SALT LAKE CITY — Victims hardest hit by Hurricane Katrina in Louisiana and Mississippi are already receiving aid from The Church of Jesus Christ of Latter-day Saints.
Emergency relief supplies and food commodities from Church storehouses in the southeastern United States have been delivered to Church meetinghouses serving as shelters and relief centers in the disaster area.
Congregational leaders are distributing the much-needed supplies to Church members and their neighbors regardless of religious affiliation. Supplies are also going to inland Church buildings temporarily housing storm evacuees.
Fourteen truckloads of pre-positioned food, water and emergency equipment have already been delivered to Church buildings in the coastal areas devastated by Katrina’s winds, storm surge and consequent flooding. And more aid is on its way from Salt Lake City.
Twelve semitrailer loads of additional supplies have left the Church’s central storehouse in Salt Lake City over the past few days en route to the southeast to resupply the regional storehouses and selected meetinghouses.
Emergency supplies in the shipments include bottled water, family hygiene kits, generators, tents, sleeping bags, flashlights and batteries, tarps, temporary roofing materials, chain saws and hand tools. Food commodities include canned and dry goods that are easy to prepare and require little or no additional ingredients, such as beef stew, chili, pork and beans, tuna fish, soups, fruits and cereals.
The American Red Cross and local governments in the impact area have asked the Church to provide family hygiene kits (soap, toothpaste, toothbrushes, combs, hand towels) for thousands of families forced out of their homes by flooding and wind damage. Tens of thousands of hygiene kits were pre-positioned in the Church’s southeast regional storehouses, and more hygiene kits are in the resupply shipment from Salt Lake.
Local Church leaders who serve as lay volunteers have been watching over their congregation members since storm warnings began last week. Many members evacuated from coastal areas to take shelter in Church meetinghouses and with other Church members in Alexandria, Louisiana; and in Jackson and Hattiesburg, Mississippi.
To date, congregational leaders have received no reports of deaths or serious injuries among Latter-day Saints in the disaster area. However, among the most heartrending aspects of this disaster is that hundreds, if not thousands, of people remain unaccounted for including some Church members whom local leaders have not yet been able to contact.

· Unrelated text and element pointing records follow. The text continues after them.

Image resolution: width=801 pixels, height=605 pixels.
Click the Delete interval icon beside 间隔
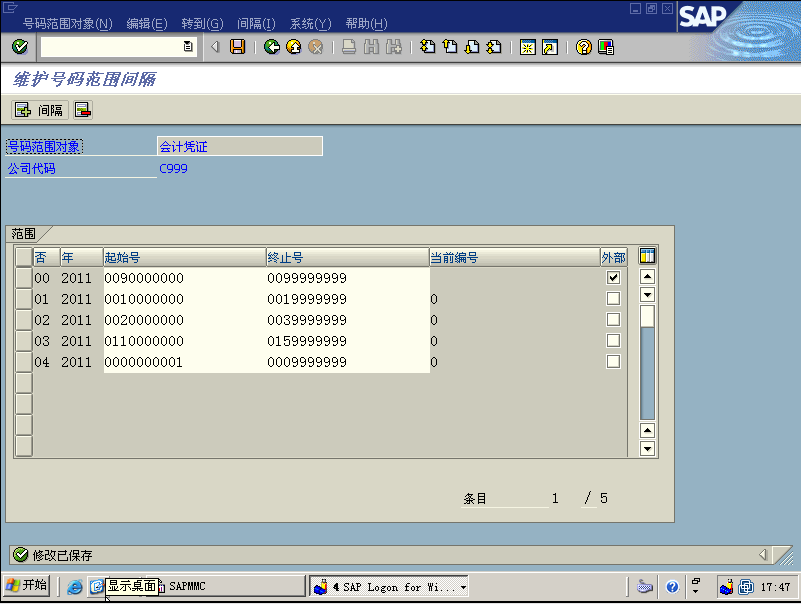click(83, 110)
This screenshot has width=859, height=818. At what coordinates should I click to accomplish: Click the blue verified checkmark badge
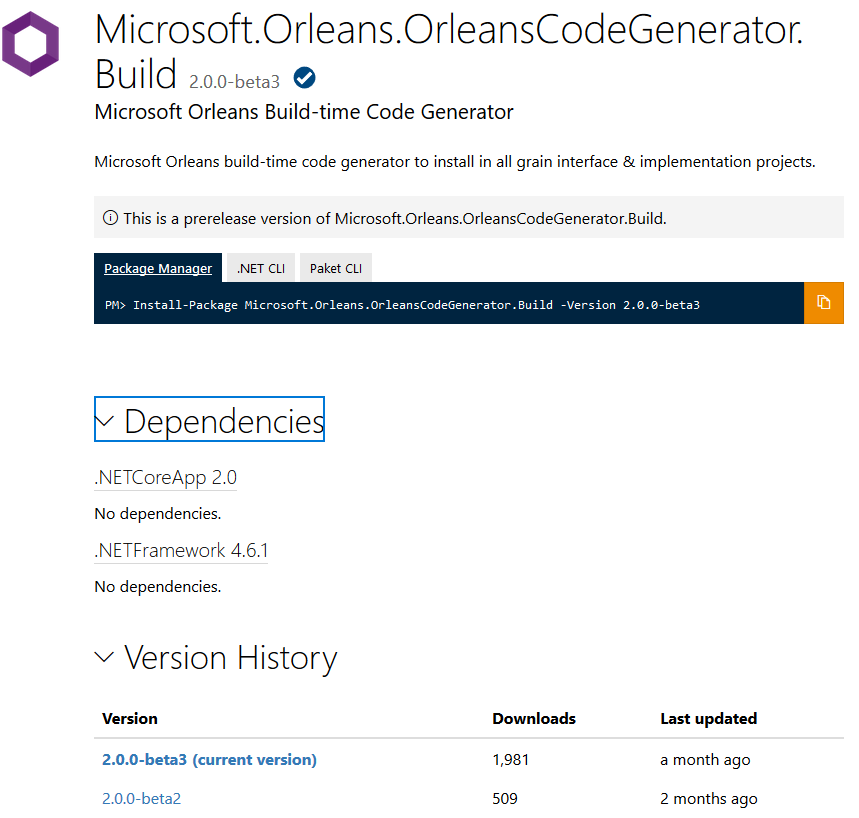[x=303, y=76]
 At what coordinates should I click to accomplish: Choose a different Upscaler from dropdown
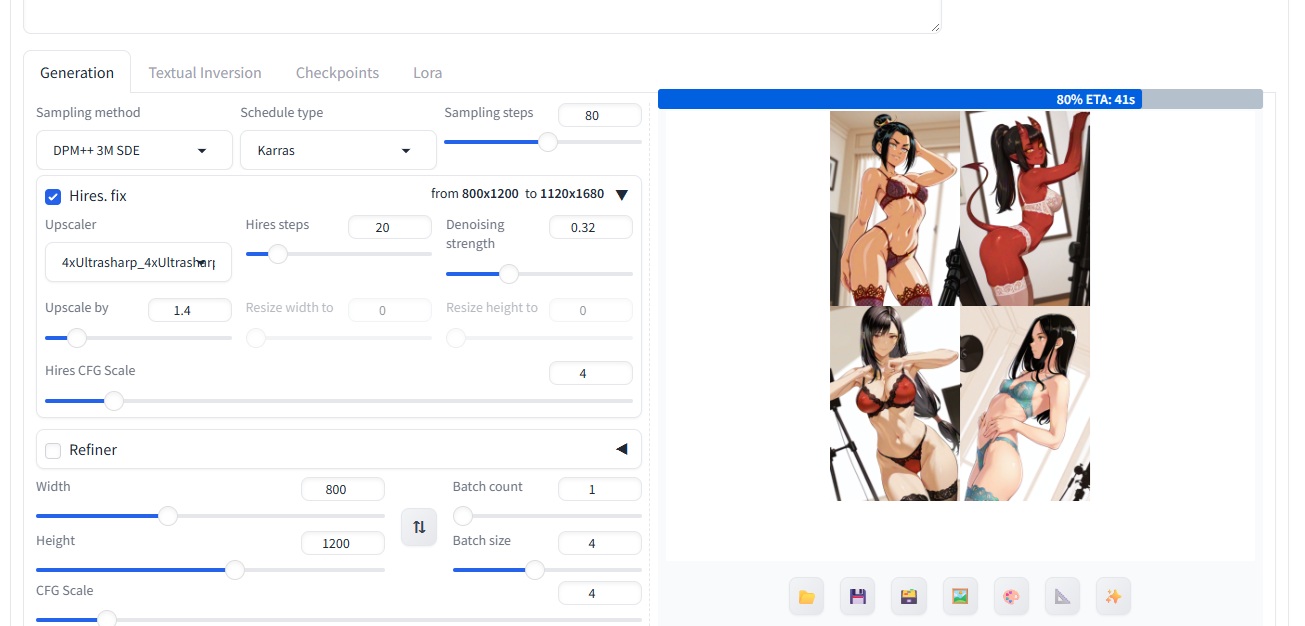(x=138, y=262)
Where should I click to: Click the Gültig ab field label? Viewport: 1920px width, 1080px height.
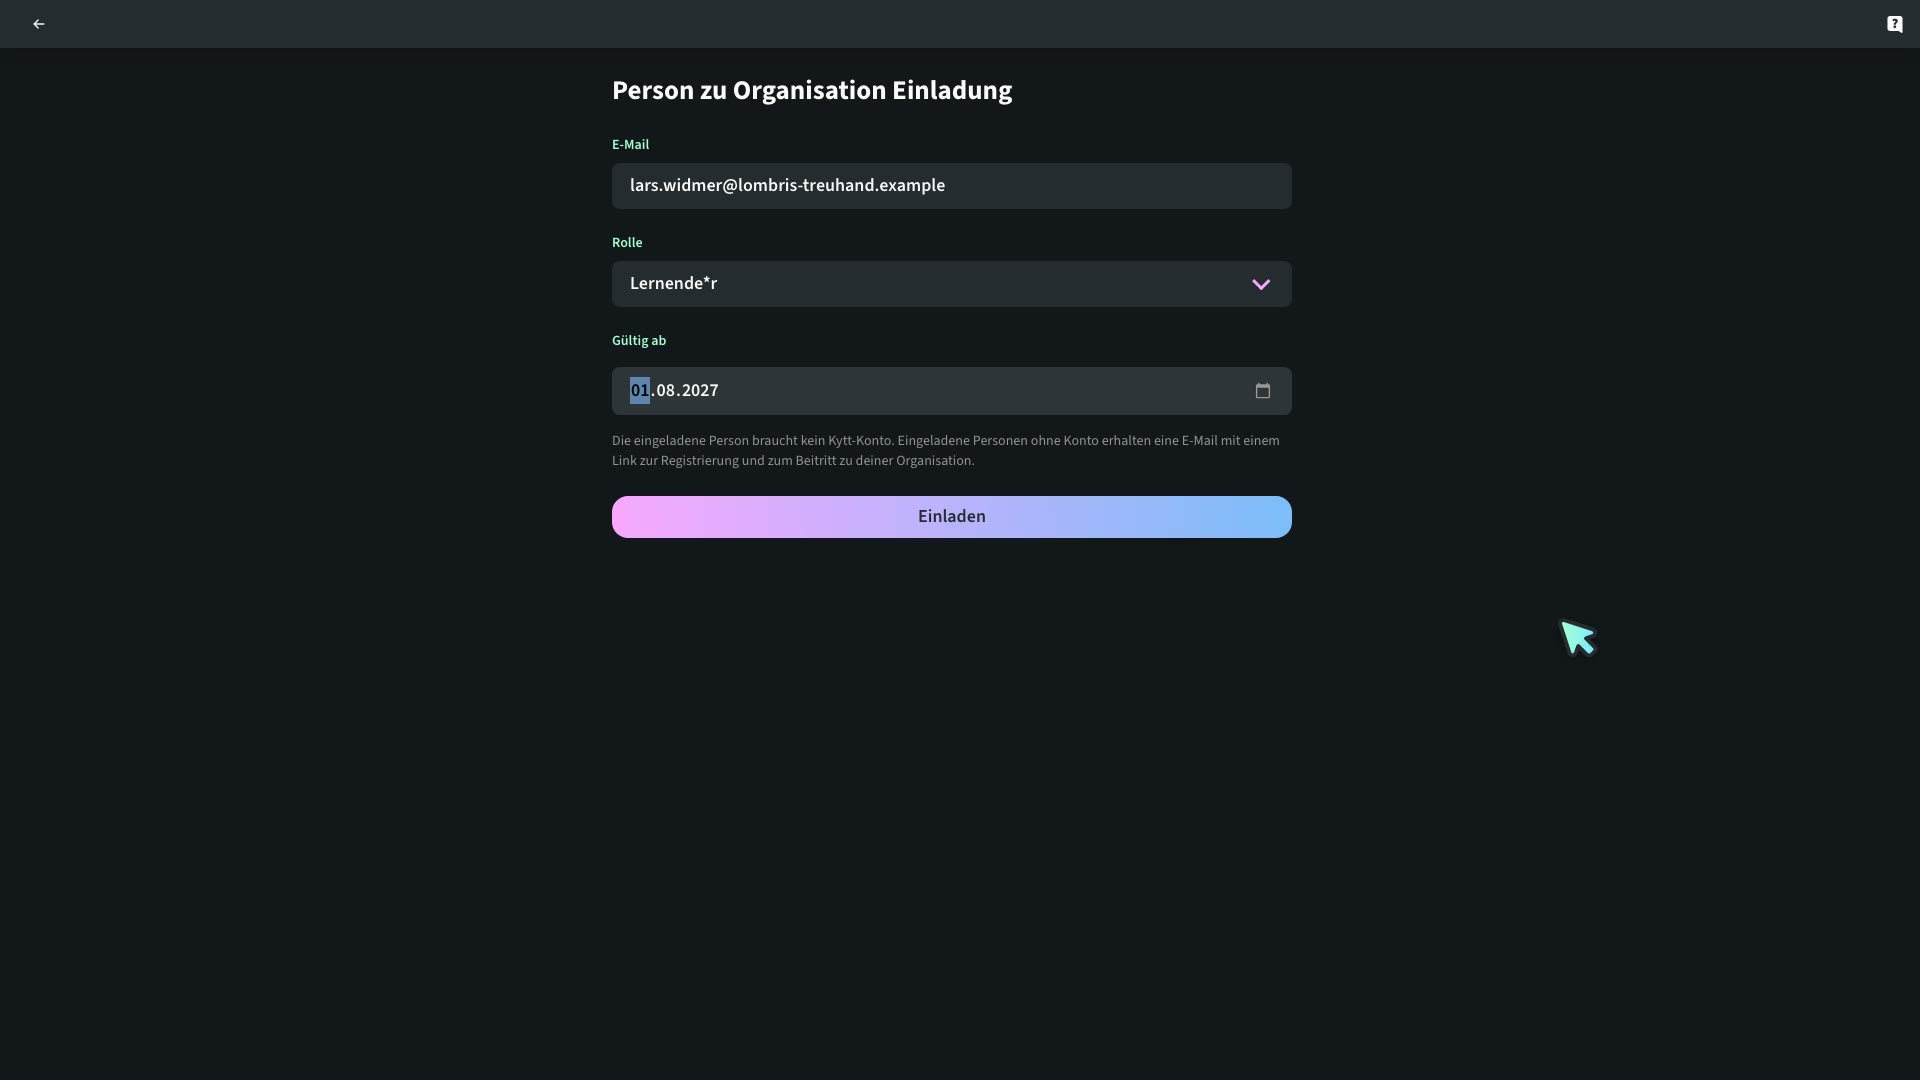tap(639, 341)
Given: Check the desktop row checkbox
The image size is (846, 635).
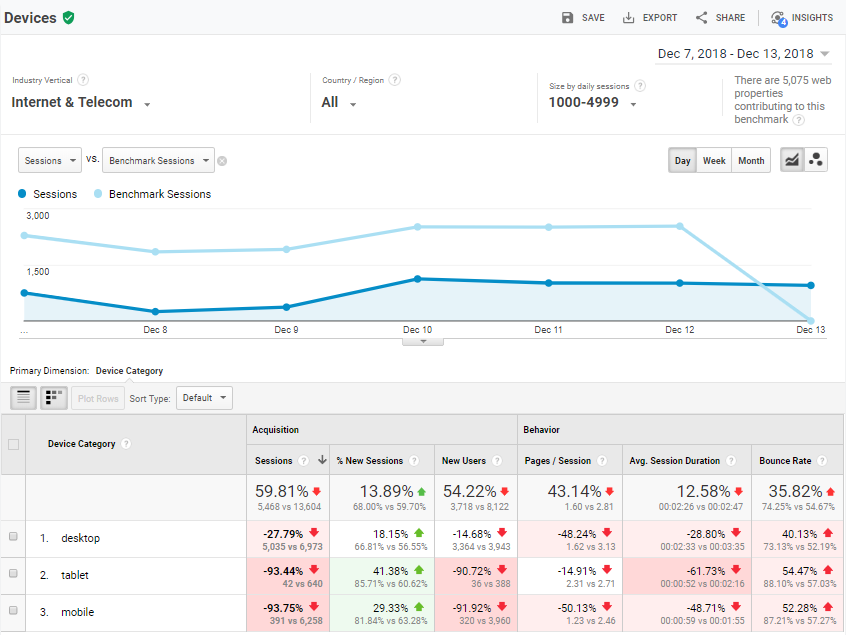Looking at the screenshot, I should (14, 538).
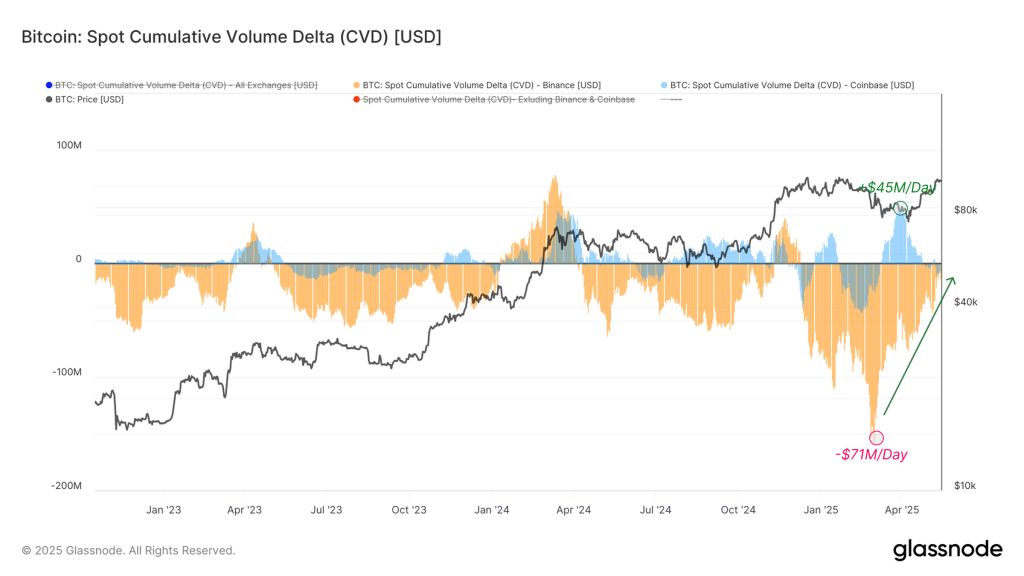Click the dark BTC Price legend dot
The height and width of the screenshot is (576, 1024).
coord(49,100)
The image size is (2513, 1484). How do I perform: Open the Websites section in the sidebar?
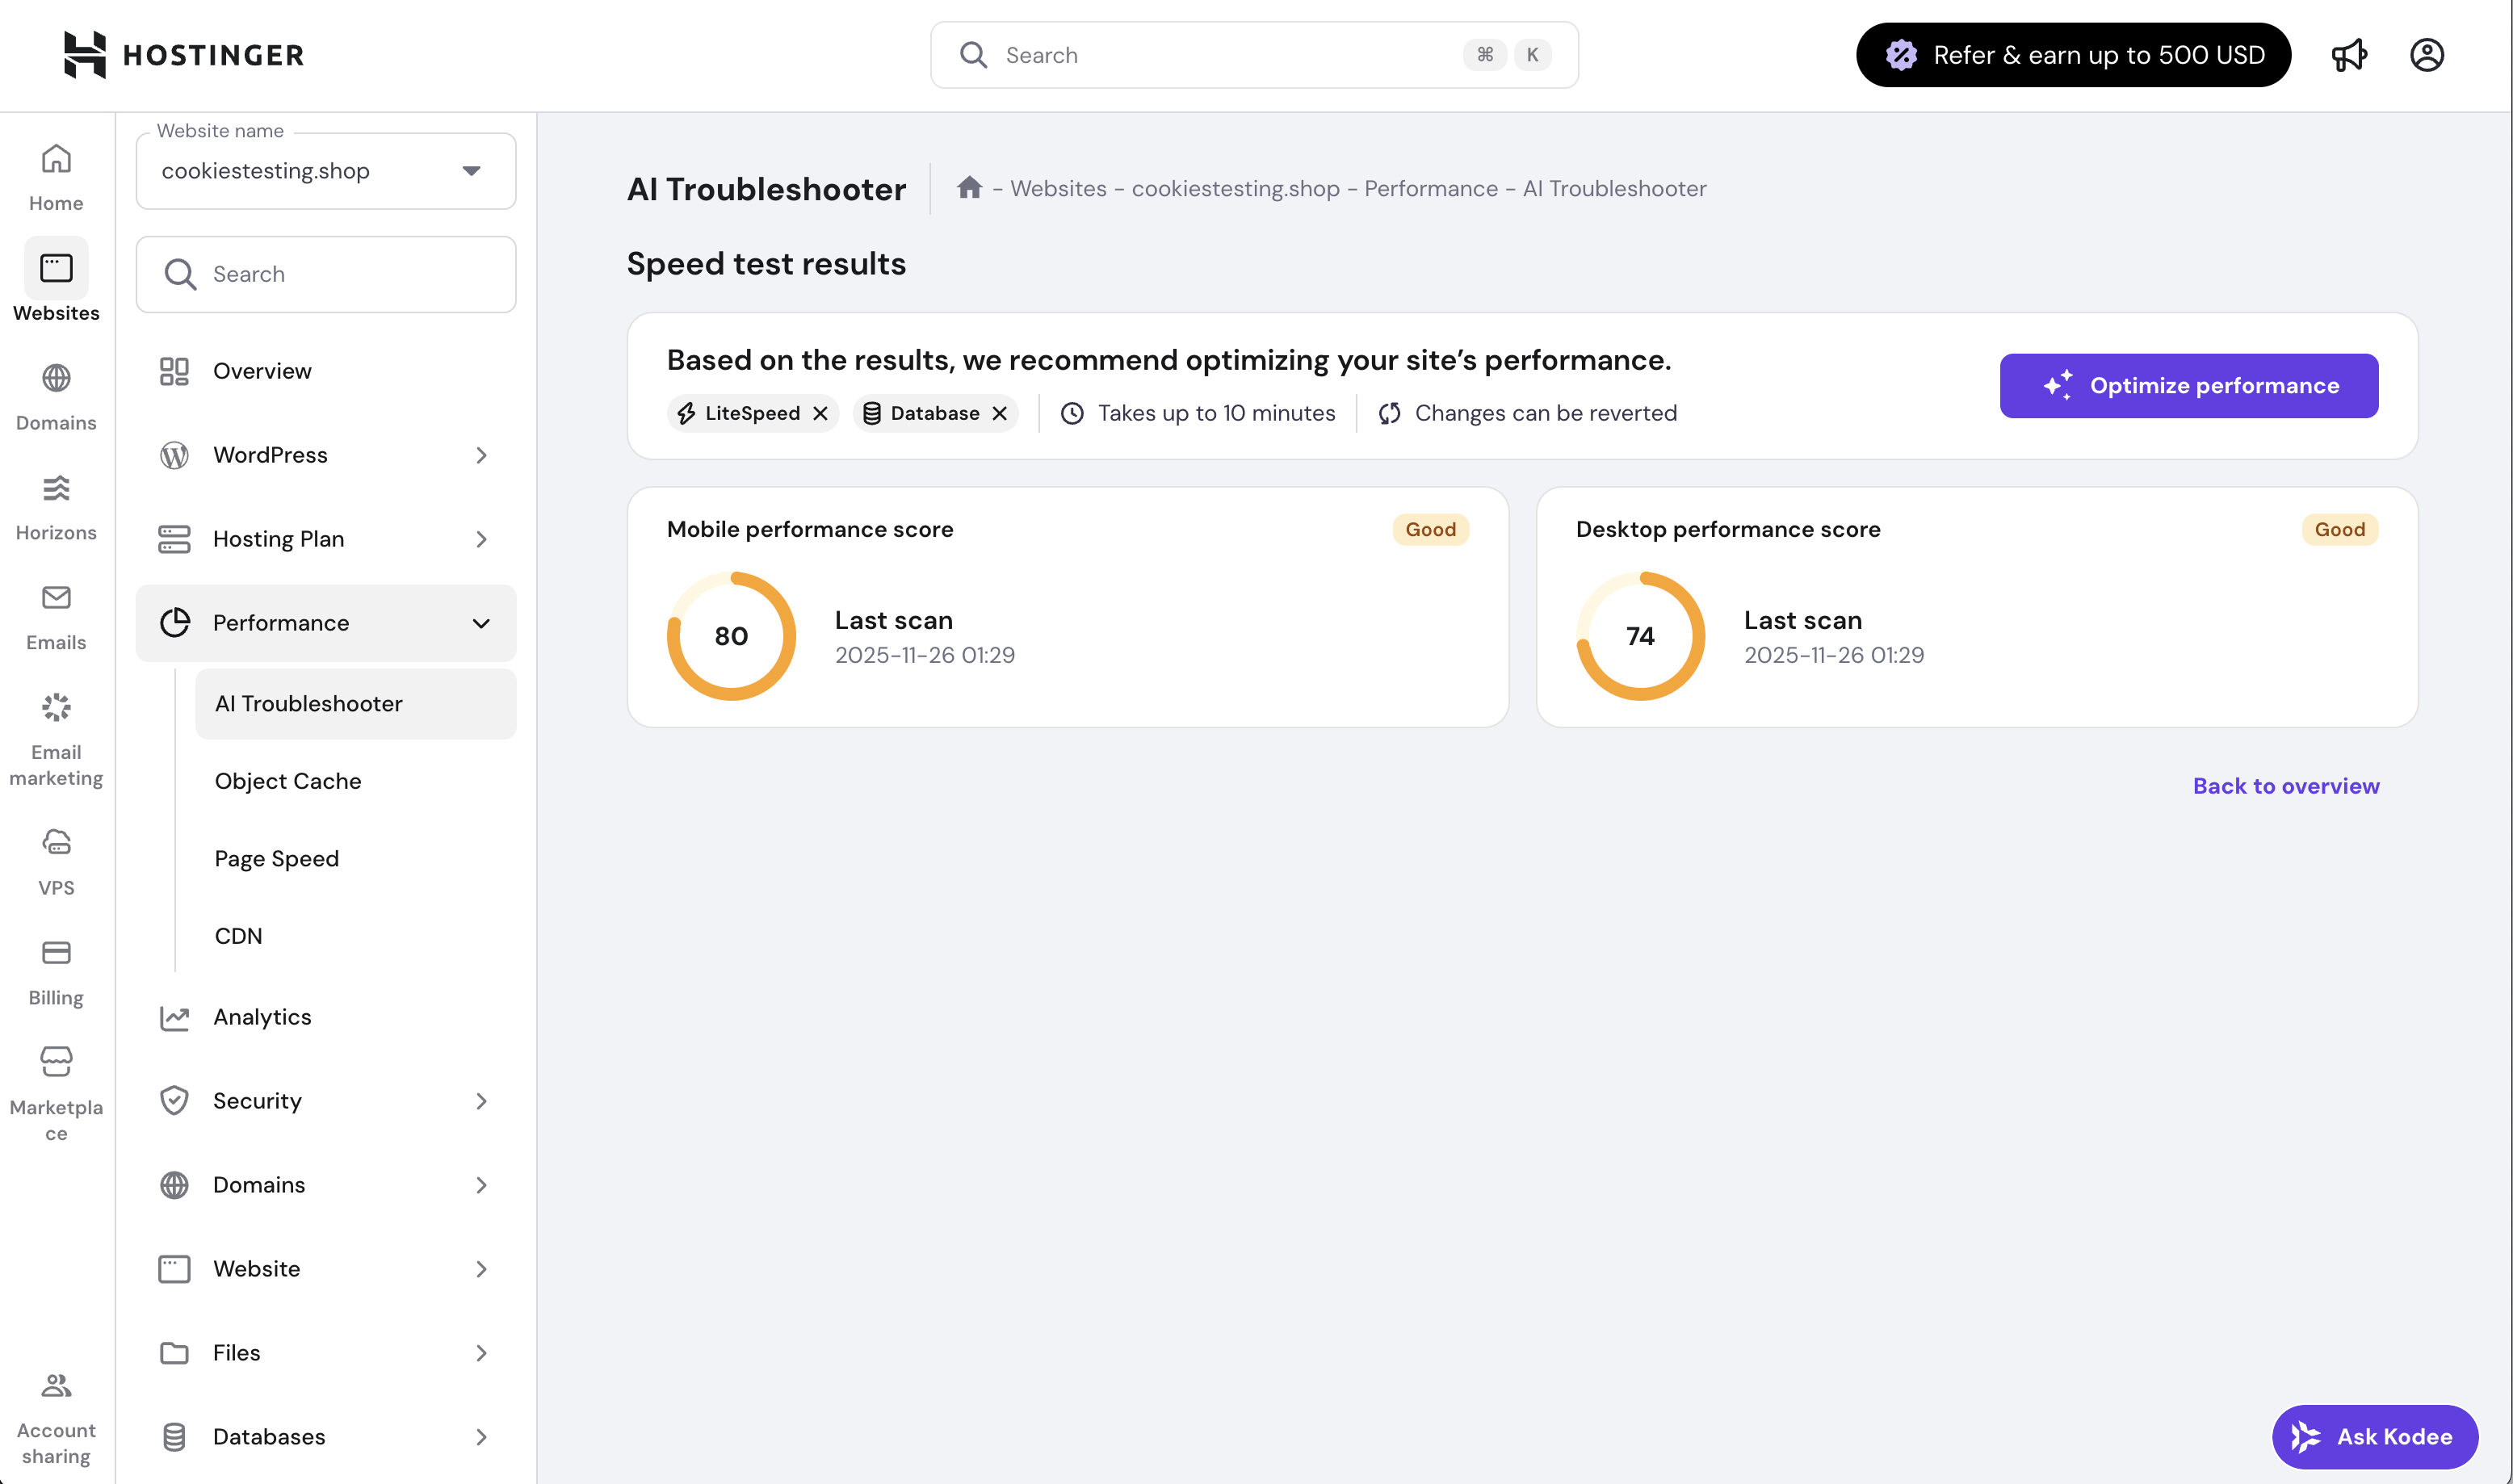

Church missionaries were evacuated last weekend from coastal areas in Louisiana and Mississippi. All are now safely accounted for. Many missionaries are providing assistance with relief efforts, especially in clearing away debris and distributing supplies.
Past experience with severe hurricanes in the Southeast prompted the Church to pre-position relief supplies in its regional storehouses in Texas, Louisiana, Georgia and Florida. This preparation plus the transport capabilities of the Church’s welfare program trucking system have enabled the Church to respond quickly to meet the needs of its members and others affected by Katrina, one of the worst natural disasters in U.S. history.
In Utah, Governor Jon Huntsman Jr. has announced that the state will provide temporary housing for 1,000 people left homeless by Katrina. At the request of state officials, the Church will assist with feeding the evacuees, who are expected to arrive in Salt Lake City over the weekend.
Since its earliest years, The Church of Jesus Christ of Latter-day Saints has organized to assist its members to provide for the physical, spiritual, social and emotional welfare of themselves and others. The Church’s emergency response efforts and other humanitarian services are provided in accordance with Christian principles of caring and concern for others.
Humanitarian efforts are financially supported through the voluntary contributions of Church members who fast one day each month and donate at least the value of the meals missed. Donations from friends of the Church also support emergency relief and other humanitarian programs.